Wilful murder

Haley Barbour cuts Medicaid. Infant mortality soars.

Verdict of a coroner’s jury, Bantry, County Cork, 1847:

From the multitude of deaths which have taken place in the locality, and the number of inquests which have already been held, without any good resulting, he thought, with his fellow-jurors, that they ought to bring in a general verdict, inculpating Lord John Russell, as the head of the Government. That Minister had the power of keeping the people alive, and he would not do so. Notwithstanding the fatal consequences which had attended his policy, he had expressed his determination to persevere in the same course, and therefore he (the foreman) thought that he was guilty of this death and of the rest. He would bring in no other verdict but one

of wilful murder against Lord John Russell.

Report from the New York Times on Mississippi, 2007:

In 2004, Gov. Haley Barbour came to office promising not to raise taxes and to cut Medicaid. Face-to-face meetings were required for annual re-enrollment in Medicaid and CHIP, the children’s health insurance program; locations and hours for enrollment changed, and documentation requirements became more stringent.

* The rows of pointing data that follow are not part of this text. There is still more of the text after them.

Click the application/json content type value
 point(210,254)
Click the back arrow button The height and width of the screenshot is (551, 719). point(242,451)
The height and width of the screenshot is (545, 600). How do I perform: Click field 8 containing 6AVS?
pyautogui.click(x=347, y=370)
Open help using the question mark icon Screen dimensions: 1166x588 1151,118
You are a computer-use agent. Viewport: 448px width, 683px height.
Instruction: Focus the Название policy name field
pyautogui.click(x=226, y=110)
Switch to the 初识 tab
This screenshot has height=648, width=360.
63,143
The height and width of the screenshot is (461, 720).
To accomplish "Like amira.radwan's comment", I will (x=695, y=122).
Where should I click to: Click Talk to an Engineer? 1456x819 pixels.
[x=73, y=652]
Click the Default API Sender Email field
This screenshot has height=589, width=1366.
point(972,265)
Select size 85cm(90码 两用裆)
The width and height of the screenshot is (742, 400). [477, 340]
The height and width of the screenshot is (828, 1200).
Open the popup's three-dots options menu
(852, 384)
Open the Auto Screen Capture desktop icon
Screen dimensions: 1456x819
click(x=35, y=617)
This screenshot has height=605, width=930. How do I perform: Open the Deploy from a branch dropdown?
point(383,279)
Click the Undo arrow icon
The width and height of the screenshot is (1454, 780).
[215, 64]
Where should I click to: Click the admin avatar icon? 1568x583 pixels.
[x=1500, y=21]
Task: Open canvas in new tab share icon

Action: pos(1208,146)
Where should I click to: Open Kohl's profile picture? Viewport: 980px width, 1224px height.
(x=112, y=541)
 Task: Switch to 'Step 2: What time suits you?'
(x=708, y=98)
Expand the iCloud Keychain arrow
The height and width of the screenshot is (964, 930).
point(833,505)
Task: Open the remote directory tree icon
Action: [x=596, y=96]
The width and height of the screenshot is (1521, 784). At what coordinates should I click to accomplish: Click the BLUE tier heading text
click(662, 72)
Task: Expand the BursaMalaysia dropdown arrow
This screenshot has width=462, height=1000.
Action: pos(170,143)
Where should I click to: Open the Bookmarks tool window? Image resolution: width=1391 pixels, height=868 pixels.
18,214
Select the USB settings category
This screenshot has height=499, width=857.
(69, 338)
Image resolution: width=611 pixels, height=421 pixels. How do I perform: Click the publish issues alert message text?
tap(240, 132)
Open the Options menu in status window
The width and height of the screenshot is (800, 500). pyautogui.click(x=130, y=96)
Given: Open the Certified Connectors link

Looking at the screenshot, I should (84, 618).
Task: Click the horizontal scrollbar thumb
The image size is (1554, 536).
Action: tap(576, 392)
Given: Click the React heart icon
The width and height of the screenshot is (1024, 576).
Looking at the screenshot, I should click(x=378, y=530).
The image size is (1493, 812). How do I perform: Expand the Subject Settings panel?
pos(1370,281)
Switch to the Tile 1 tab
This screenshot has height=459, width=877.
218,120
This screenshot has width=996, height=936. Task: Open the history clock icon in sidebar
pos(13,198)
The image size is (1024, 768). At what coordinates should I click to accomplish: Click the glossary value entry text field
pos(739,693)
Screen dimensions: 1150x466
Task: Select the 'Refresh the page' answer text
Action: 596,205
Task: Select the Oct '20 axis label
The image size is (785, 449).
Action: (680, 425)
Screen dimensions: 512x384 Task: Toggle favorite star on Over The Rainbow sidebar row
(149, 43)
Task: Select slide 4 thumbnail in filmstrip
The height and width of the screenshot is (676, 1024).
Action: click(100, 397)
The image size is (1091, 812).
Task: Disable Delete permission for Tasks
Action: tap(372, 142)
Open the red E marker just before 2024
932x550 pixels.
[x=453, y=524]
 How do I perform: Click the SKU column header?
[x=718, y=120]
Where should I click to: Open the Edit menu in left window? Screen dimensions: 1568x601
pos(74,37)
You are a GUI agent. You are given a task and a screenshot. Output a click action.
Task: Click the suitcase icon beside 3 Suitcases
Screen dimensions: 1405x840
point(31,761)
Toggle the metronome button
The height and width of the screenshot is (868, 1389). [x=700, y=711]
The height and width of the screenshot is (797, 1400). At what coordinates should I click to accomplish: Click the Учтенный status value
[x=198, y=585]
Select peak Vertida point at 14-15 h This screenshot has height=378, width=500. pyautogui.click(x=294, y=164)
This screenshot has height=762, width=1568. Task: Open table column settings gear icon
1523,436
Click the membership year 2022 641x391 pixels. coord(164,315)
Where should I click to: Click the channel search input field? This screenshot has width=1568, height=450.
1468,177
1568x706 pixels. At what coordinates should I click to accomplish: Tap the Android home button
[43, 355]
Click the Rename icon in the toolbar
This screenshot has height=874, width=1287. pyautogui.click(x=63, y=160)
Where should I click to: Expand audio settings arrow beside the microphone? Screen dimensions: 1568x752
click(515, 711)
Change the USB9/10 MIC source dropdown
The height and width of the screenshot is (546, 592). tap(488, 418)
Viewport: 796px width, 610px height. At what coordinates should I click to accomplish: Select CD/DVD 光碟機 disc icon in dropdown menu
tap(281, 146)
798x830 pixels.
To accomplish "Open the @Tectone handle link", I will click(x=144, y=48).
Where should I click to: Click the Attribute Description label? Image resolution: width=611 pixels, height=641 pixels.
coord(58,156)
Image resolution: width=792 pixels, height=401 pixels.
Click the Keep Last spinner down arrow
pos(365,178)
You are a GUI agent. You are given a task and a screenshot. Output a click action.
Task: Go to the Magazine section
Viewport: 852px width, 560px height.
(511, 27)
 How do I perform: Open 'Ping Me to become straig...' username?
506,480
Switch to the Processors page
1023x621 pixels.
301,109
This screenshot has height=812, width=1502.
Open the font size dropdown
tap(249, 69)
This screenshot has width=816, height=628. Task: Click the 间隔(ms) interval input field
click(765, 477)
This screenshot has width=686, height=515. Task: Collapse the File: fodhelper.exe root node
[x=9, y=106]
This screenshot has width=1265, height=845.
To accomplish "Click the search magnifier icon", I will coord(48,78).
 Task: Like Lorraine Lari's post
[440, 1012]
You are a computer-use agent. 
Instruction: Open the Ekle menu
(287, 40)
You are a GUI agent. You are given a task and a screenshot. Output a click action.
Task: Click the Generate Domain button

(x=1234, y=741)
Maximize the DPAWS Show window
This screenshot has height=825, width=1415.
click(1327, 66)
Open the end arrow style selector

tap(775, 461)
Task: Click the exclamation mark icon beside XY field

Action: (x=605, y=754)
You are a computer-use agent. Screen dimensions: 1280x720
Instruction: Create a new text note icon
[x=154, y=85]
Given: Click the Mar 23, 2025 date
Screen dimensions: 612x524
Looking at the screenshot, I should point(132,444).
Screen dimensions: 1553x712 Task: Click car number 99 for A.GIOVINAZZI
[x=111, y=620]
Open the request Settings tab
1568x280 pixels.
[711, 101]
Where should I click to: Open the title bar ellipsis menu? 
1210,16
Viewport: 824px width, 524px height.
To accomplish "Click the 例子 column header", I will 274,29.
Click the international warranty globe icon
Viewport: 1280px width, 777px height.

As a result, the number of non-elderly people, mainly children, covered by the Medicaid and CHIP programs declined by 54,000 in the 2005 and 2006 fiscal years. According to the Mississippi Health Advocacy Program in Jackson, some eligible pregnant women were deterred by the new procedures from enrolling.

One former Medicaid official, Maria Morris, who resigned last year as head of an office that informed the public about eligibility, said that under the Barbour administration, her program was severely curtailed.

“The philosophy was to reduce the rolls and our activities were contrary to that policy,” she said.

[snip, with inversion]

In Mississippi, infant deaths among blacks rose to 17 per thousand births in 2005 from 14.2 per thousand in 2004, while those among whites rose to 6.6 per thousand from 6.1. (The national average in 2003 was 5.7 for whites and 14.0 for blacks.)

The overall jump in Mississippi meant that 65 more babies died in 2005 than in the previous year, for a total of 481.

Sounds to me like a case of wilful murder by Gov. Haley Barbour, former chair of the RNC. Think about that the next time you hear the mantra “limited government, low taxes.”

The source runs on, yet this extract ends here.